When ‘shopping’ for my newest hair product, the site asked me 14 questions, including how often I color my hair and what color options I’m interested in (never and brown is nice). Consumers see this level of product customization and become more likely to invest in the product because of how tailored it is. Spotify uses a similar concept. Spotify will create playlists based on your preferences, enticing consumers to join for personalized goods. Consumers also are likely to commit to the company after they see the how-to guides and professional help that Madison Reed provides on their website. They provide tutorials, videos and chat options to help new users.
Developing Customer Relationships
Gaining users is the start of the battle; maintaining them is the real battle. Having members allows companies to connect with clients, assess their needs, evaluate usage and meet any gaps. Madison Reed takes full advantage of technology to make this process easy. Madi is an app that provides professional hair help 24/7. Even after ordering, you can talk to Madi and determine any changes you may need made. You can also use any of their other tools to help assess further needs, but as of right now it’s more proactive on the consumer’s part than Madison Reed’s part. Instead, the company uses data such as renewal forecasts and up-sell opportunities to determine business moves. The data analysis allows them to monetize these long-term relationships in the best way possible for the consumers.

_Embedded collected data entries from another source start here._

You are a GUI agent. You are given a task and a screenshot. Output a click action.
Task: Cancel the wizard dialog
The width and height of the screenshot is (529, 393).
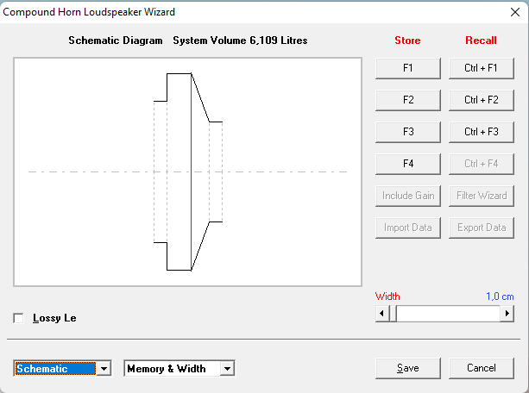pyautogui.click(x=481, y=368)
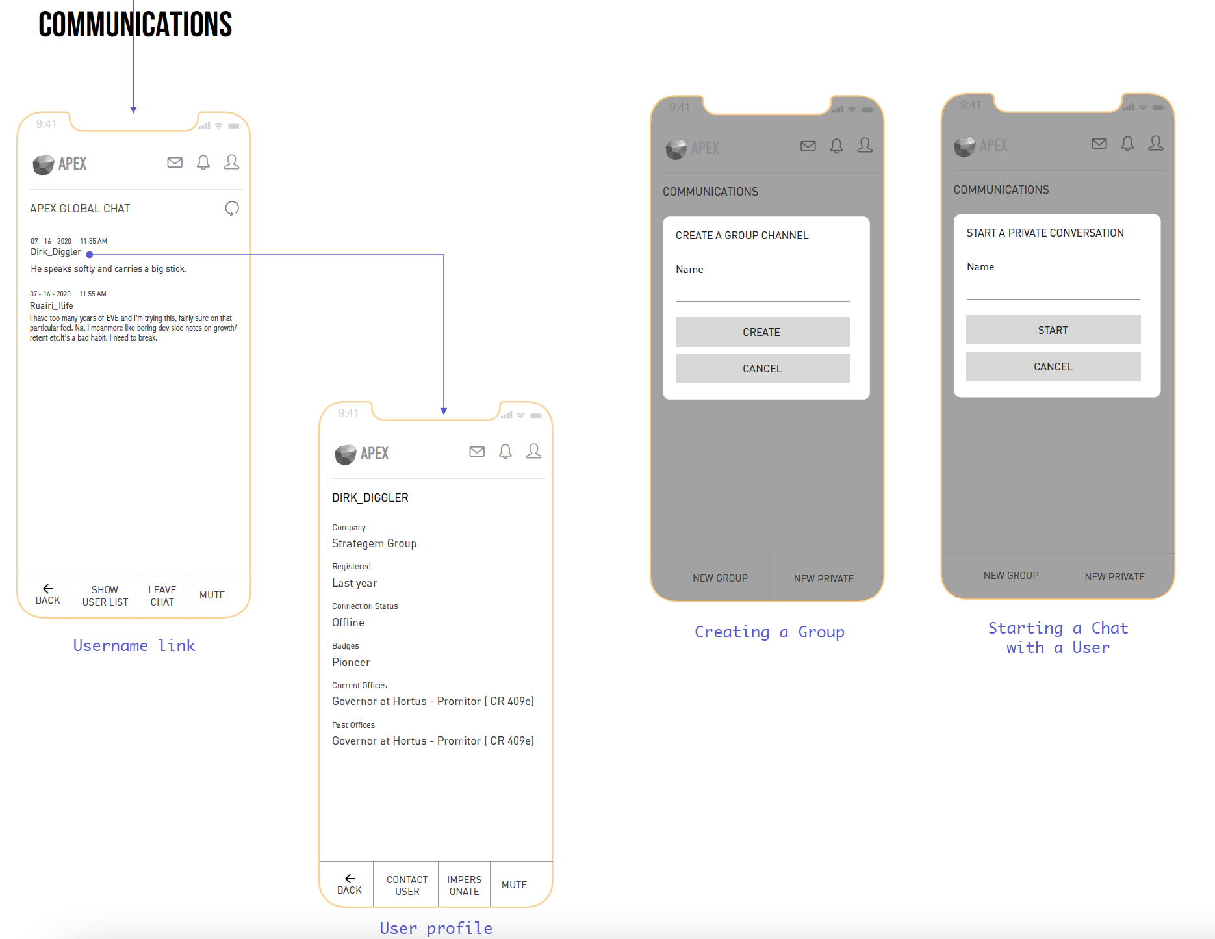Click CONTACT USER on profile screen
The image size is (1215, 939).
point(407,885)
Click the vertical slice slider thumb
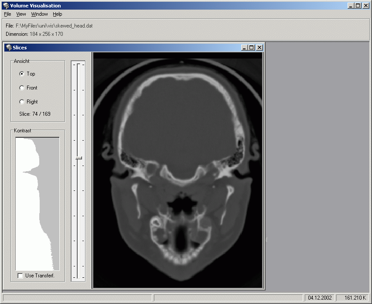The width and height of the screenshot is (372, 304). pyautogui.click(x=78, y=158)
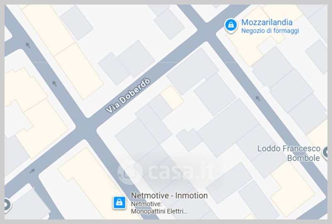This screenshot has width=332, height=224.
Task: Click the Monopattini Elettri… description text
Action: [x=159, y=211]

Madison Reed implements the subscription model almost perfectly. They are the company to follow as more businesses turn to this pricing strategy. Some questions I do have though:
- How can you better the customers experience after several months/years of use?
- What features can you add to Madi to help new users and retain users?
- What is your best source of advertising, and how can it target new demographics if you do shift to men/other users?
I’m excited to meet with Madison Reed and every other company that uses this business strategy!